In 1977 the company expanded to Belgium and ten years later to Germany. Today, Hunkemöller has stores throughout Europe and franchise partner stores in the Middle East. In 2003 online operations began in The Netherlands.

Notable people
In August 2016, the Dutch supermodel Doutzen Kroes became Hunkemöller's lead brand ambassador. Previously, the model and tv personality Sylvie Meis was the face of the company. In 2021 US actor and media star Lucy Hale launched a collaboration with the brand.

Collections
Hunkemöller sells lingerie, shapewear, nightwear, loungewear, swimwear, sports clothing, hosiery, fragrance and accessories. Hunkemöller structures its product offer via a range of sub-brands: HKMX (sports collection), Private collection (seductive lingerie), Noir (premium lingerie and swimwear), P.O.P (aimed at Generation Z), Freedom (wire free collection), Bra Solutions (bra accessories) and Always Sexy (everyday lingerie).
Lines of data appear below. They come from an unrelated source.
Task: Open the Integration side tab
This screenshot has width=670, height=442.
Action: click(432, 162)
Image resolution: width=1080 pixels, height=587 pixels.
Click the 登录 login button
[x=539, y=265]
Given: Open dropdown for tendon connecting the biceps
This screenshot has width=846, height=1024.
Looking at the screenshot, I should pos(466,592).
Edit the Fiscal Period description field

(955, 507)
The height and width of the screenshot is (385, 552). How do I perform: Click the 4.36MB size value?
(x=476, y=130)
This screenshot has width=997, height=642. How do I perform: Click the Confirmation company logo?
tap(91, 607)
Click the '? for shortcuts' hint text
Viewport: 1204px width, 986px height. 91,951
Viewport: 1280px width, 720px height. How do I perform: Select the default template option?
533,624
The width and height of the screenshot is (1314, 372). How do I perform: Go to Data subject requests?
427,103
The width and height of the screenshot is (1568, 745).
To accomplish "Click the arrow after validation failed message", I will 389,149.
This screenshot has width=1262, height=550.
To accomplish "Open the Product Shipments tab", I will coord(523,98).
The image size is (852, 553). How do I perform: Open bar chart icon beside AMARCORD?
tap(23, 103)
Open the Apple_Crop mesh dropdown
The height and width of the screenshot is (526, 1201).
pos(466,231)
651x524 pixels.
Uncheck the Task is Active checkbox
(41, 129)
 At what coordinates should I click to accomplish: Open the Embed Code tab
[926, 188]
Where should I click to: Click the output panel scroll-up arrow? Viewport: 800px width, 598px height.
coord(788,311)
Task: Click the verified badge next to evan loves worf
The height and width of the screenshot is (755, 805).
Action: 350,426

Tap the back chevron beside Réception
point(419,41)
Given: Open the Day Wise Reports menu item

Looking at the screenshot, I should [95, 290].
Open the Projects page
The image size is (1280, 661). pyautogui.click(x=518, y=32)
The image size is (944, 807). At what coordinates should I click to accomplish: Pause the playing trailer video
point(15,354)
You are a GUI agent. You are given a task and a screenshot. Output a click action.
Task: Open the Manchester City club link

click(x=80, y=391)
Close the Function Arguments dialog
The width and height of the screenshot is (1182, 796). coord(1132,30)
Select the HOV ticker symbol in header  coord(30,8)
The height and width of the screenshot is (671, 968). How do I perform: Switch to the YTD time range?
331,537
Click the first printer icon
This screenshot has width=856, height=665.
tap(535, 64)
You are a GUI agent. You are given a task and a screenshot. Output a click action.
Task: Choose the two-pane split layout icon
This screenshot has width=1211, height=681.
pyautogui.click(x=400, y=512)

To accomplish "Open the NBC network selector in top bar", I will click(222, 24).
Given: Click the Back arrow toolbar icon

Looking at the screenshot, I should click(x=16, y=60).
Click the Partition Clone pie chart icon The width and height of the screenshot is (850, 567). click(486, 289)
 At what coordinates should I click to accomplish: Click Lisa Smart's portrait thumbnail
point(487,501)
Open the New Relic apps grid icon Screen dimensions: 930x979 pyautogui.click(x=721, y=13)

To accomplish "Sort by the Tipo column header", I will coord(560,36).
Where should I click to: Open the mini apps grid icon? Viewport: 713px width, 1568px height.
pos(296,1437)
In addition, the brand creates regular collaborative influencer collections. In the autumn of 2021 the brand launched its first Lucy Hale collection.

Company structure
Hunkemöller operates a omni-channel model: own-operated physical stores, outlets (for clearance), shop-in-shops, digital channels and international franchise units. Hunkemöller began its franchise program in 1979.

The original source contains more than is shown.